Protective Services for the President and Others: We may disclose health information to authorized federal officials so they may provide protection to the President, other authorized persons, or foreign heads of state or conduct special investigations.
Inmates or Individuals in Custody: Suppose you are an inmate of a correctional institution or under the custody of a law enforcement official. In that case, we may release health information to the correctional institution or law enforcement official.

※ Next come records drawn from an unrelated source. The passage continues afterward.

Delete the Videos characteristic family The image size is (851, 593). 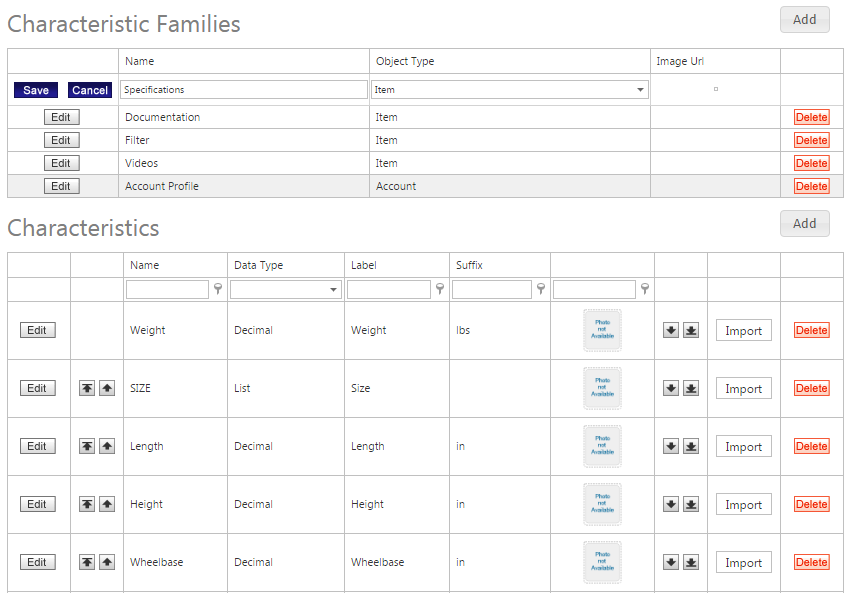[x=811, y=163]
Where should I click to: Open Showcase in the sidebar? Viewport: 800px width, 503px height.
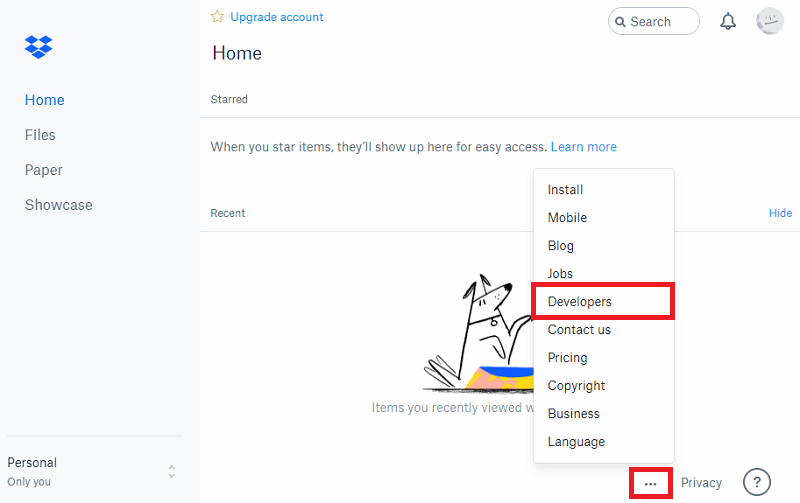(x=59, y=205)
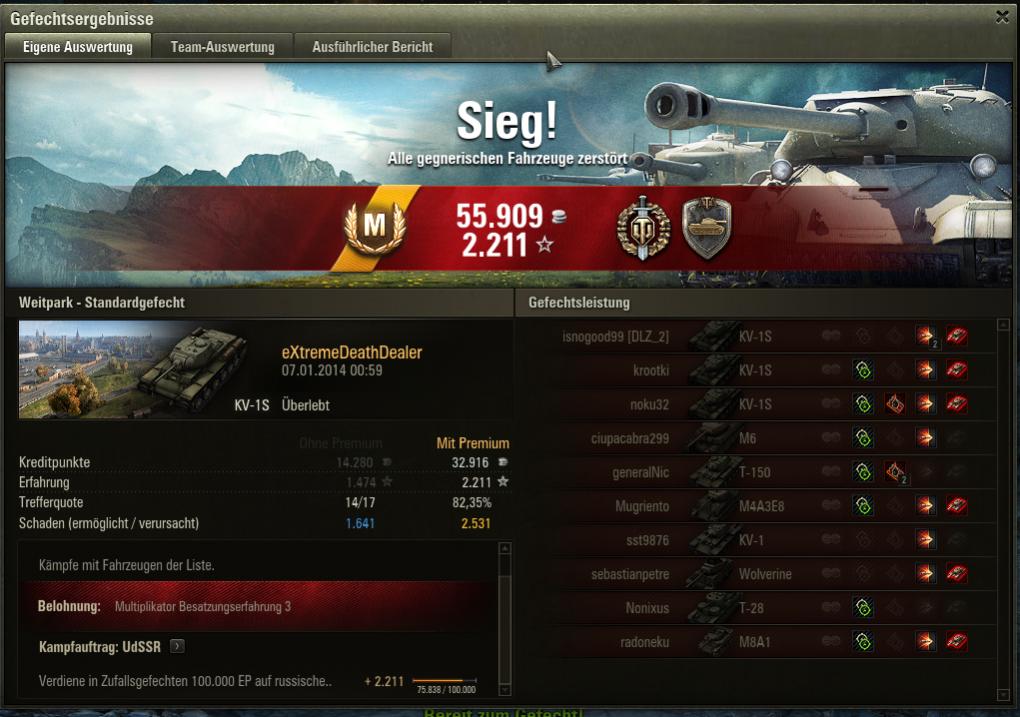The width and height of the screenshot is (1020, 717).
Task: Click the KV-1S map thumbnail image
Action: click(x=133, y=370)
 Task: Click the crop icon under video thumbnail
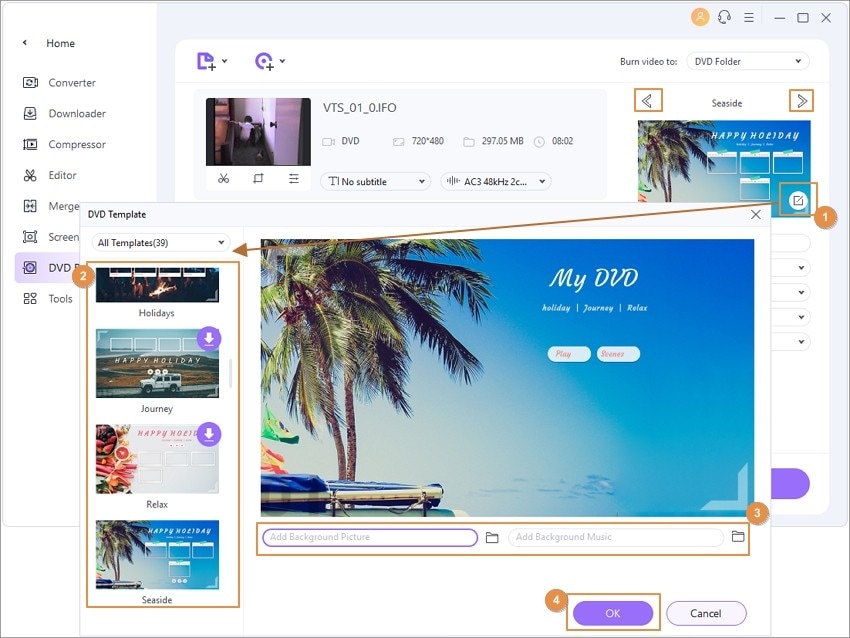click(258, 178)
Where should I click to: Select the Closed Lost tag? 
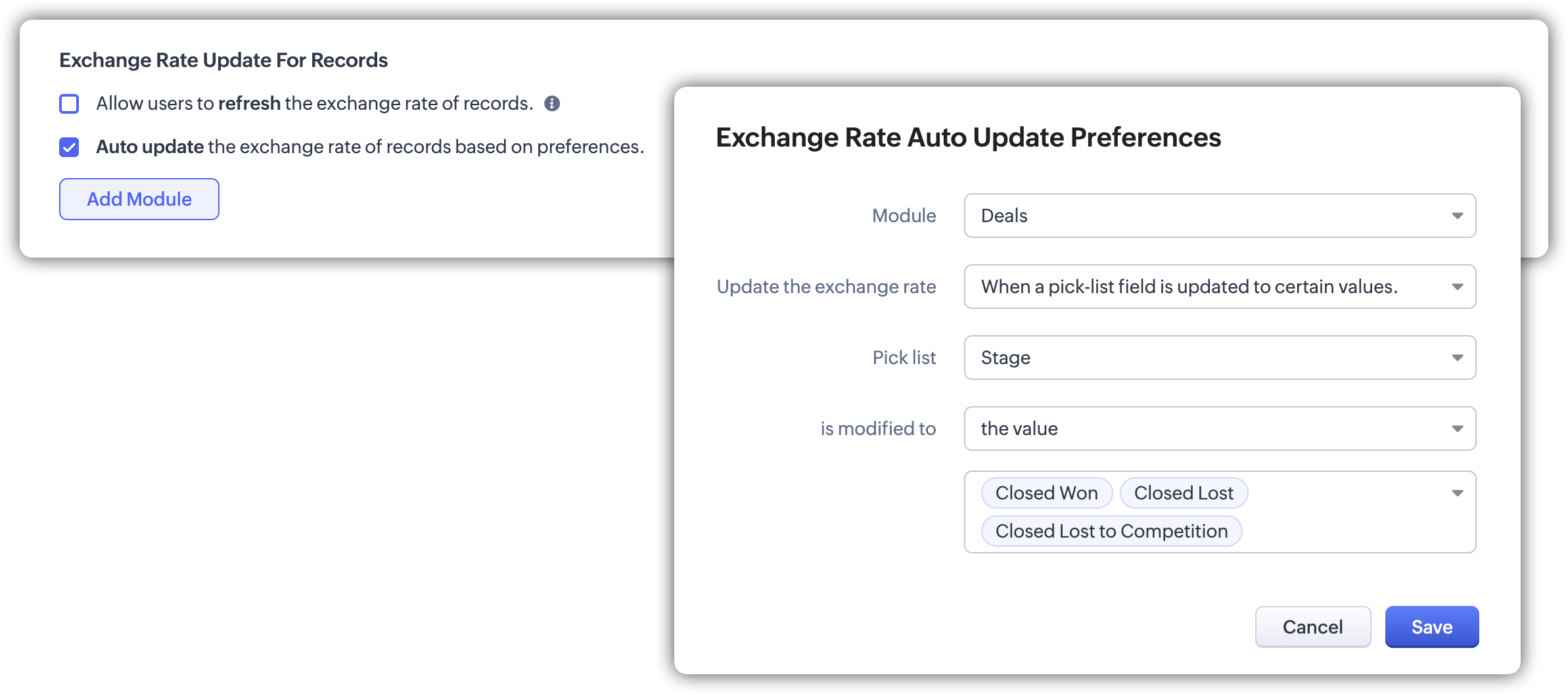pos(1184,493)
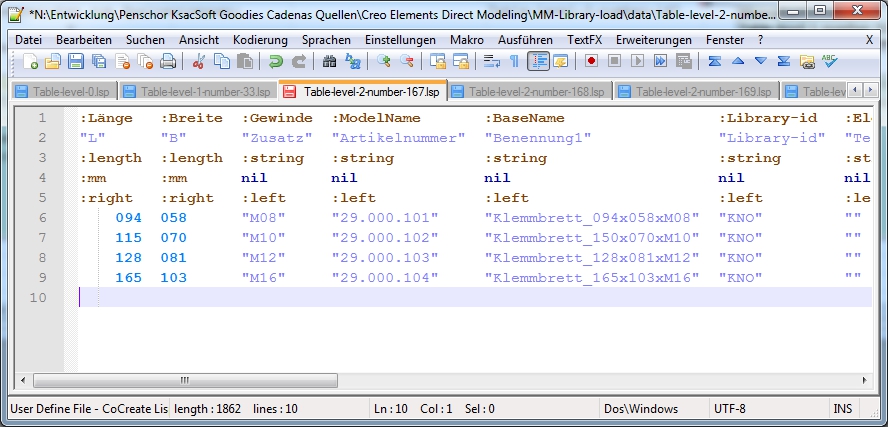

This release would be, if necessary:
(1) For the institution to provide you with healthcare;
(2) To protect your health and safety or the health and safety of others; or
(3) The safety and security of the correctional institution.
You have the following rights regarding health information we have about you:
Right to Inspect and Copy: You have the right to inspect and copy health information that healthcare providers may use to make decisions about your care or payment for your care, including medical and billing records, excluding psychotherapy notes. You must request that our office inspect and copy this health information in writing.

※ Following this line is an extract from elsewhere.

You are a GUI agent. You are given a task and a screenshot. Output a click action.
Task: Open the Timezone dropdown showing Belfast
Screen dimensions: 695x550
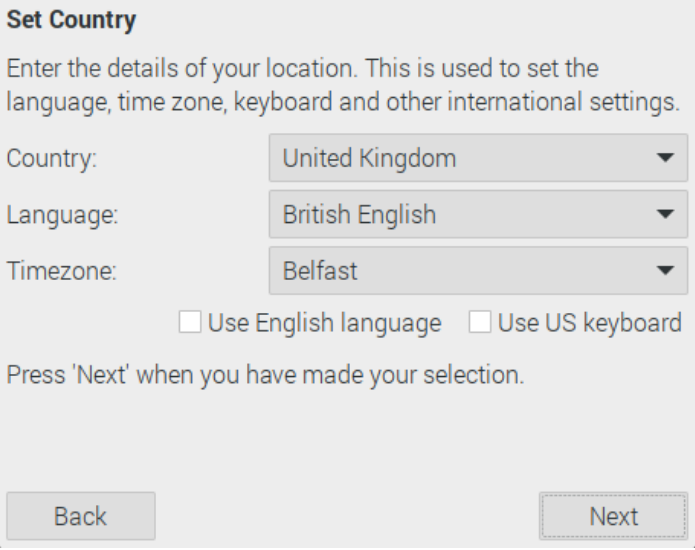tap(478, 270)
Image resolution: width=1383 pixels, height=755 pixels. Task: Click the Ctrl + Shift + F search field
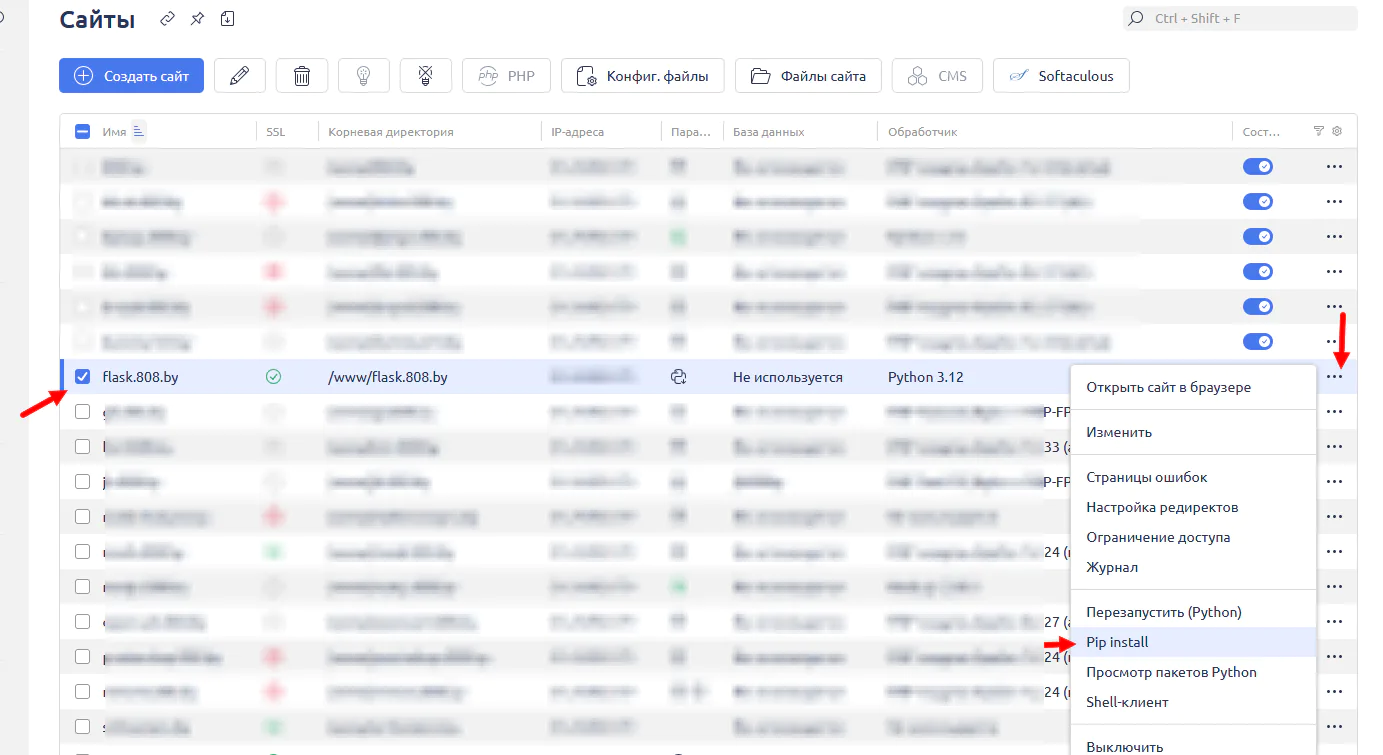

Right to Amend: If you feel our health information is incorrect or incomplete, ask us to amend the information. You have the right to request an amendment for as long as the information is kept by or for our office. To request an amendment, you must request our office in writing.
Right to an Accounting of Disclosures: You can request a list of certain disclosures we made of health information for purposes other than treatment, payment, and healthcare operations or for which you provided written authorization.

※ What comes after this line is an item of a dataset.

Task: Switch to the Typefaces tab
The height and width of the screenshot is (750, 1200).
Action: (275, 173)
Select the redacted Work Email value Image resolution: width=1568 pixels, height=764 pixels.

To request an accounting of disclosures, you must request our office in writing.
Right to Request Restrictions: You can request a restriction or limitation on the health information we use or disclose for treatment, payment, or healthcare operations. You also have the right to request a limit on the health information we disclose to someone involved in your care or the payment for your care, like a family member or friend. For example, ask that we not share information about a particular diagnosis or treatment with your spouse. To request a restriction, you must request our office in writing. We are not required to agree to all such requests. If we agree, we will comply with your request unless the information is needed to provide emergency treatment.
Right to Request Confidential Communication: You have the right to request that we communicate with you about medical matters in a certain way or at a specific location. For example, you can ask that we only contact you by mail or at work. To request confidential communication, you must request our office in writing. Your request must specify how or where we can contact you. We will accommodate reasonable requests.
Right to a Paper Copy of This Notice: You have the right to a paper copy of this notice. Please ask us to give you a copy of this notice anytime. Even if you have agreed to receive this notice electronically, you are still entitled to a paper copy. You may obtain a copy of this notice in our office.
To obtain a paper copy of this notice, please request it in writing.
Right to Electronic Records: You have the right to receive a copy of your electronic health records in electronic form.
Right to Breach Notification: We will notify you if a breach of privacy results in the disclosure, misuse, or insecurity of your health information.
Changes to This Notice
We reserve the right to change this notice and make the new notice apply to the health information we already have and any information we receive in the future. We will post a copy of our current notice at our office. The notice will contain the effective date on the first page, in the top right-hand corner.
If you believe we have violated your privacy rights, you may file a complaint with our office or the Department of Health and Human Services Secretary. You must make all complaints in writing. You will not be penalized for filing a complaint.